(Dataset items)
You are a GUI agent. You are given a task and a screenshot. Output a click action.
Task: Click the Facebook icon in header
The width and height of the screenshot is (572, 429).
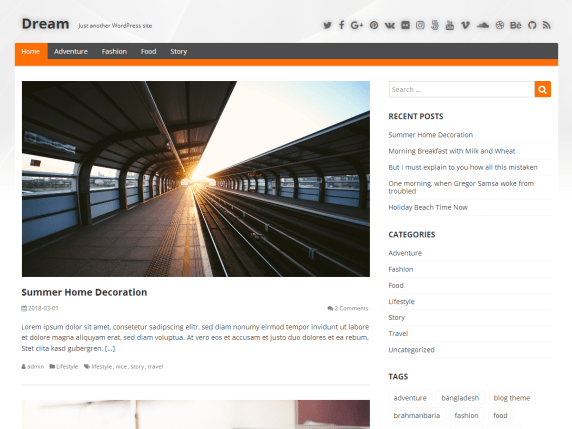(x=341, y=25)
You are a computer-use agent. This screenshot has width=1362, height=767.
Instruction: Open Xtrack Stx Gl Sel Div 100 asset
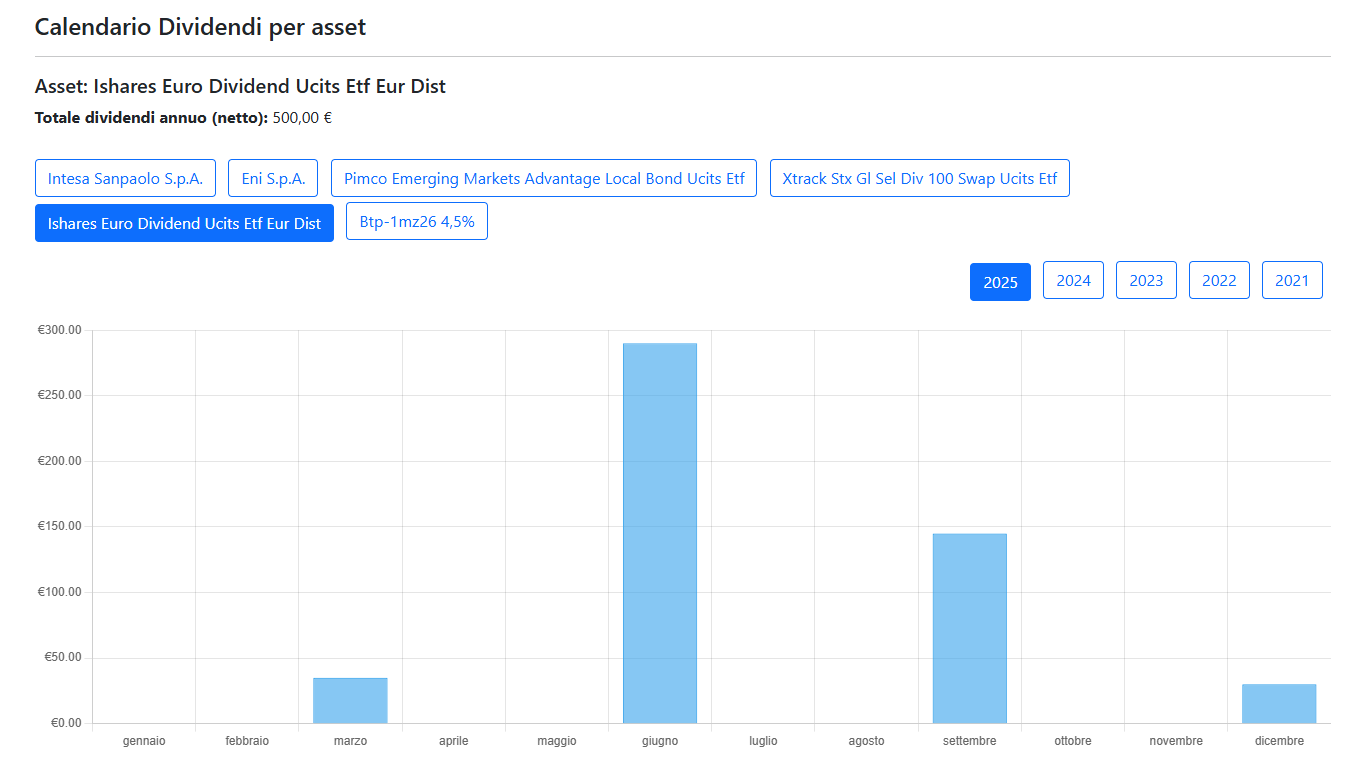919,178
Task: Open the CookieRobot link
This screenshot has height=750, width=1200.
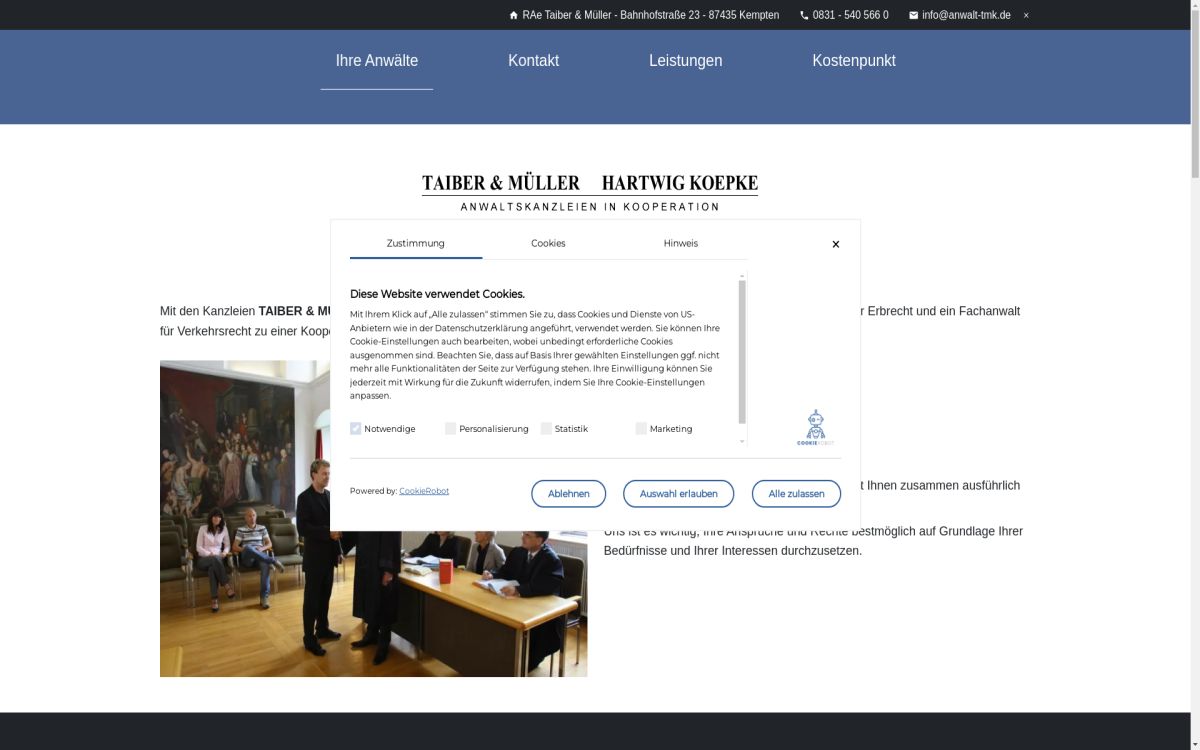Action: click(x=424, y=491)
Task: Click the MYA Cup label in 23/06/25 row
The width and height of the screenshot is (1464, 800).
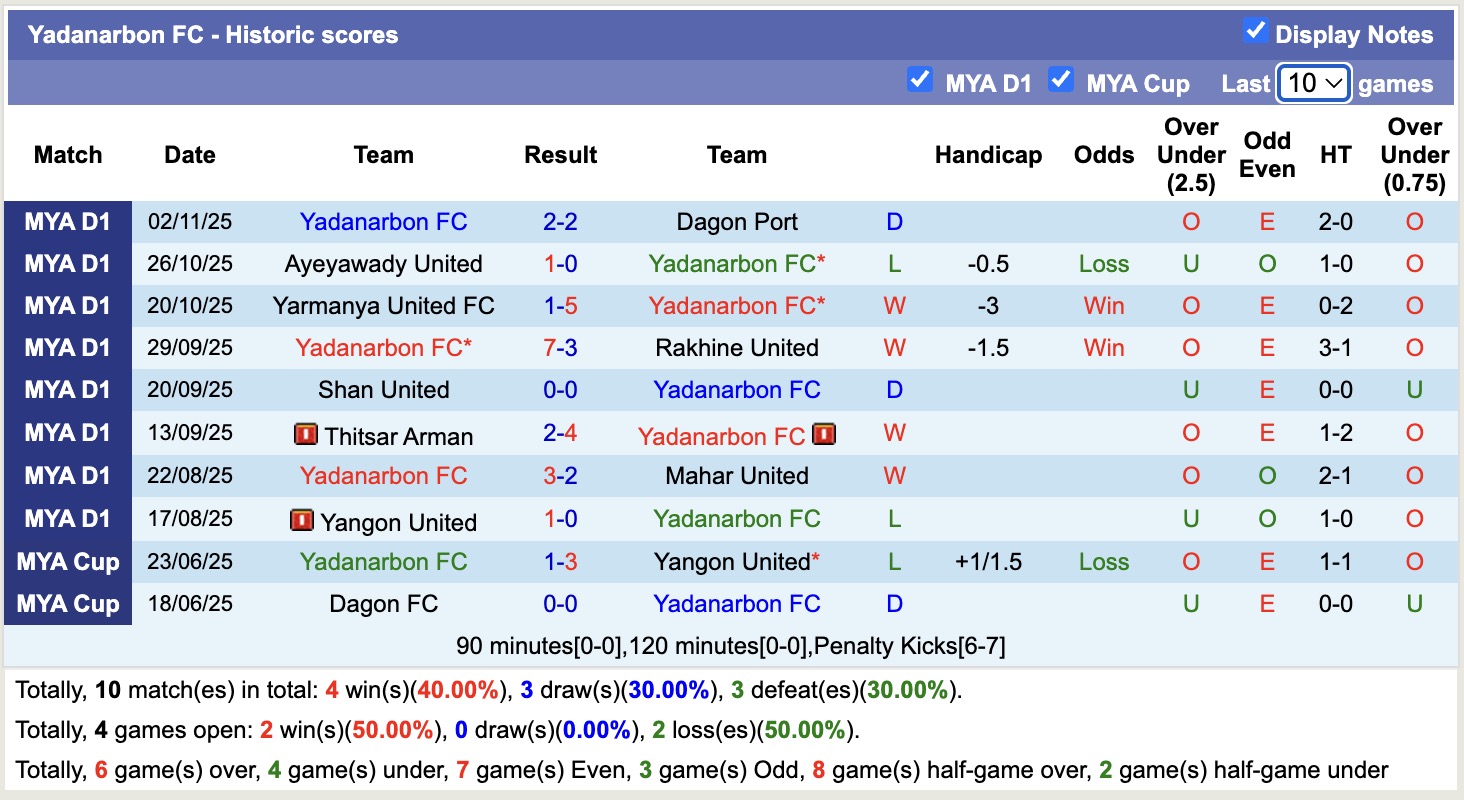Action: pyautogui.click(x=68, y=562)
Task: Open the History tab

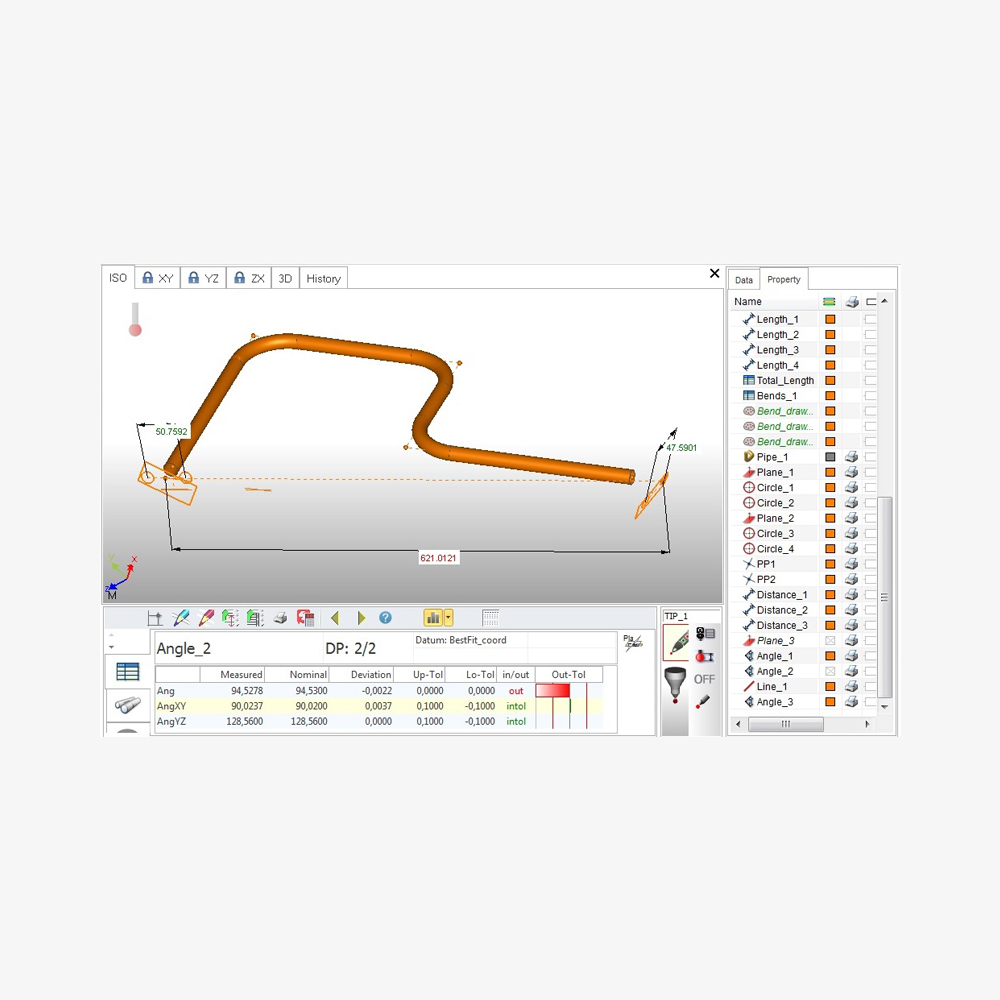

## EXERCISE BRIEF
Among the entries, find every line holding "agent" and return it.

## SOLUTION TO THIS TASK
You are a GUI agent. You are given a task and a screenshot. Output a click action.
You are a computer-use agent. This screenshot has width=1362, height=767.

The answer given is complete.